A possible threat to the HPC market would be to emulate MIMD under SIMD by breaking ordinary imperative machine code up into parallelizable immutable (functional) sections bordered by IO handled by some kind of monadic or one-shot logic that prepares inputs and obtains outputs between the functional portions. That way individual neurons, agents for genetic algorithms, etc could be written in C-style or Lisp-style code that's transpiled to run on SIMD GPUs. This is an open problem that I'm having trouble finding published papers for:

https://papers.ssrn.com/sol3/papers.cfm?abstract_id=4611137 (has PDF preview and download)

Without code examples, I'd estimate MIMD->SIMD performance to be between 1-2 orders of magnitude faster than a single-threaded CPU and 1-2 orders of magnitude slower than a GPU. Similar to scripting languages vs native code. My spidey sense is picking up so many code smells around this approach though that I suspect it may never be viable.
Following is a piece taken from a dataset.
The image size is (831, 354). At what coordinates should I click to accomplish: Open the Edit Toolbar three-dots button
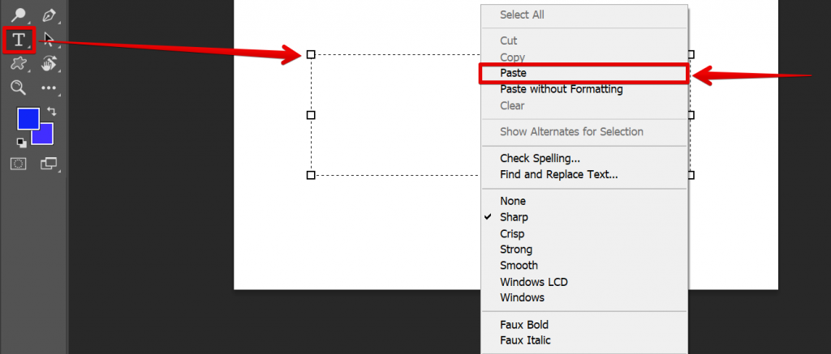[50, 87]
I'd compare the current complexities around LLMs running on SIMD GPUs to trying to implement business logic as a spaghetti of state machines instead of coroutines running conditional logic and higher-order methods via message passing. Loosely that means that LLMs will have trouble evolving and programming their own learning models. Whereas HPC doesn't have those limitations, because potentially every neuron can learn and evolve on its own like in the real world.

So a possible bridge between MIMD and SIMD would be to transpile CPU machine code coroutines to GPU shader state machines:

https://news.ycombinator.com/item?id=18704547

https://eli.thegreenplace.net/2009/08/29/co-routines-as-an-a...

In the end, they're equivalent. But a multi-page LLM specification could be reduced down to a bunch of one-liners because we can reason about coroutines at a higher level of abstraction than state machines.